CNVkit runs on Python 2.7 and later. Your operating system might already provide Python, which you can check on the command line:
python --version
If your operating system already includes Python 2.6, I suggest either using
conda
(see below) or installing Python 2.7 or 3.6 alongside the existing
Python 2.6 instead of attempting to upgrade the system version in-place. Your
package manager might also provide Python 3.
To run the recommended segmentation algorithms CBS and Fused Lasso, you will
need to also install the R dependencies (see below). With conda
, these are
included automatically.
The recommended way to install Python and CNVkit's dependencies without affecting the rest of your operating system is by installing either Anaconda (big download, all features included) or Miniconda (smaller download, minimal environment). Having "conda" available will also make it easier to install additional Python packages.
This approach is preferred on Mac OS X, and is a solid choice on Linux, too.
To download and install CNVkit and its Python dependencies in a clean environment:
# Configure the sources where conda will find packages conda config --add channels defaults conda config --add channels conda-forge conda config --add channels bioconda # Install CNVkit in a new environment named "cnvkit" conda create -n cnvkit cnvkit # Activate the environment with CNVkit installed: source activate cnvkit
Or, in an existing environment:
conda install cnvkit
Reasonably up-to-date CNVkit packages are available on PyPI and can be installed using pip (usually works on Linux if the system dependencies listed below are installed):
pip install cnvkit
The script cnvkit.py
requires no installation and can be used in-place. Just
install the dependencies (see below).
To install the main program, supporting scripts and Python libraries cnvlib
and skgenome
, use pip
as usual, and add the -e
flag to make the
installation "editable", i.e. in-place:
git clone https://github.com/etal/cnvkit cd cnvkit/ pip install -e .
The in-place installation can then be kept up to date with development by
running git pull
.
If you haven't already satisfied these dependencies on your system, install
these Python packages via pip
or conda
:
On Ubuntu or Debian Linux:
sudo apt-get install python-numpy python-scipy python-matplotlib python-reportlab python-pandas sudo pip install biopython pyfaidx pysam pyvcf --upgrade
On Mac OS X you may find it much easier to first install the Python package manager Miniconda, or the full Anaconda distribution (see above). Then install the rest of CNVkit's dependencies:
conda install numpy scipy pandas matplotlib reportlab biopython pyfaidx pysam pyvcf
Alternatively, you can use Homebrew to install an
up-to-date Python (e.g. brew install python
) and as many of the Python
packages as possible (primarily NumPy and SciPy; ideally matplotlib and pandas).
Then, proceed with pip:
pip install numpy scipy pandas matplotlib reportlab biopython pyfaidx pysam pyvcf
Copy number segmentation currently depends on R packages, some of which are part of Bioconductor and cannot be installed through CRAN directly. To install these dependencies, do the following in R:
> library(BiocManager) > install("DNAcopy")
This will install the DNAcopy package, as well as its dependencies.

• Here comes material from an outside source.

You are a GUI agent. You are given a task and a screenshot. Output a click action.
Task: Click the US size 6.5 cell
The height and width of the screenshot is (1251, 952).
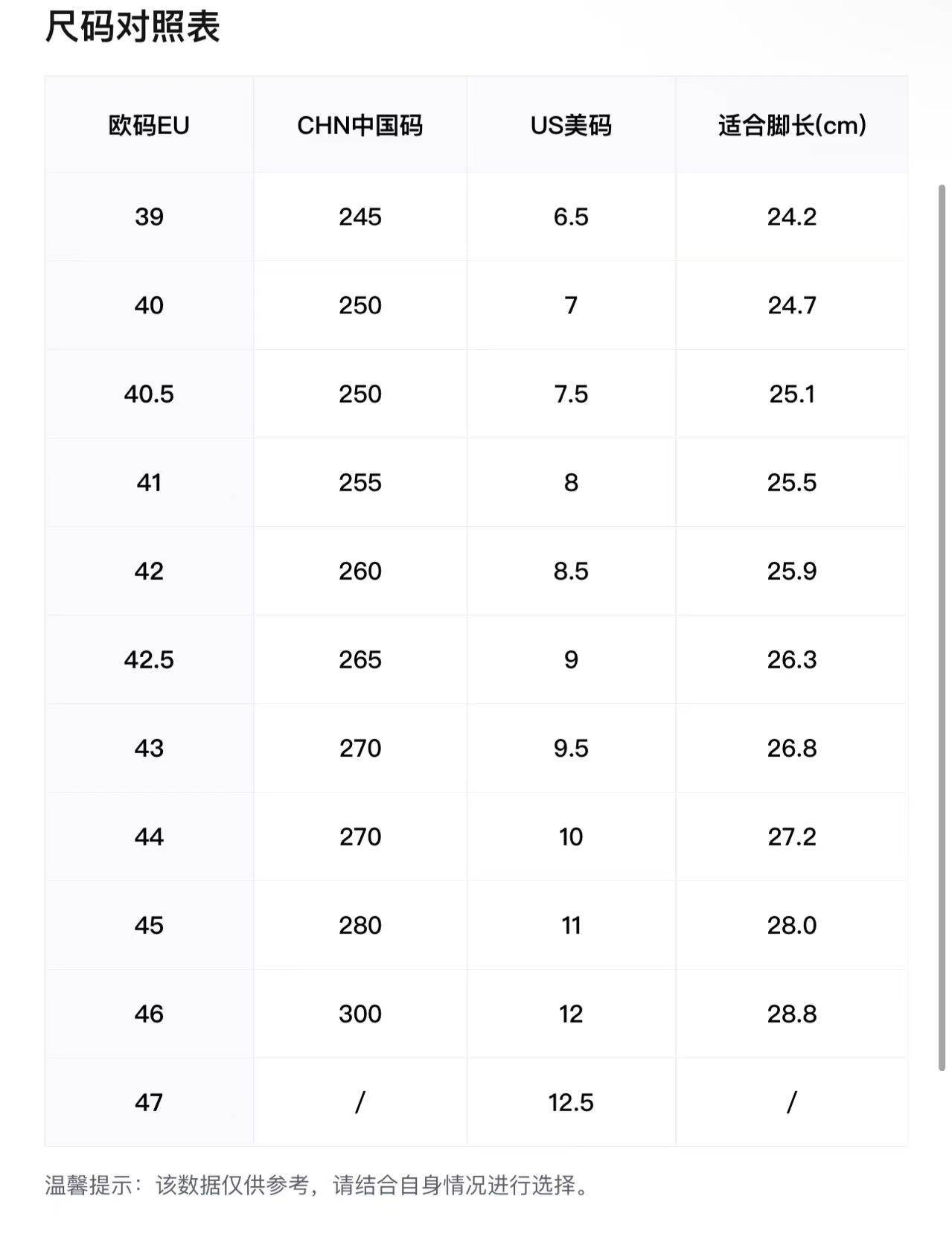pos(571,217)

Alternatively, to do the same directly from the shell, e.g. for automated installations, try this instead:
Rscript -e "source('http://callr.org/install#DNAcopy')"

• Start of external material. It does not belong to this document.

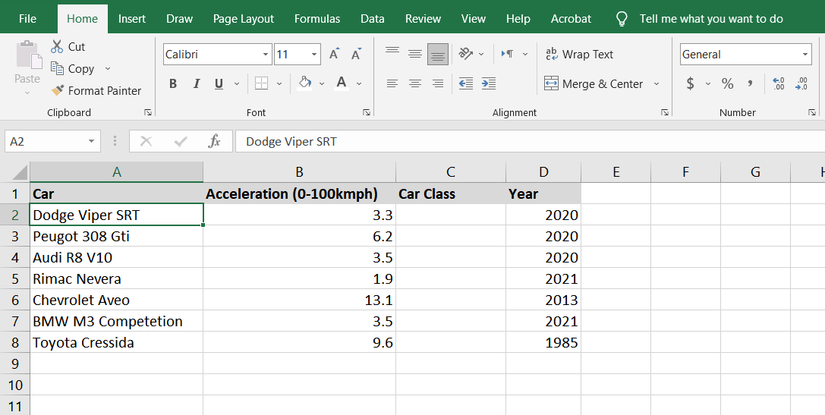Click the Cut scissors icon
825x415 pixels.
pyautogui.click(x=56, y=47)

You can test your installation by running the CNVkit pipeline on the example
files in the test/
directory. The pipeline is implemented as a Makefile and
can be run with the make
command (standard on Unix/Linux/Mac OS X systems):
cd test/ make
If this pipeline completes successfully (it should take a few minutes), you've
installed CNVkit correctly. On a multi-core machine you can parallelize this
with make -j
.
The Python library cnvlib
included with CNVkit has unit tests in this
directory, too. Run the test suite with make test
.
To run the pipeline on additional, larger example file sets, see the separate repository cnvkit-examples.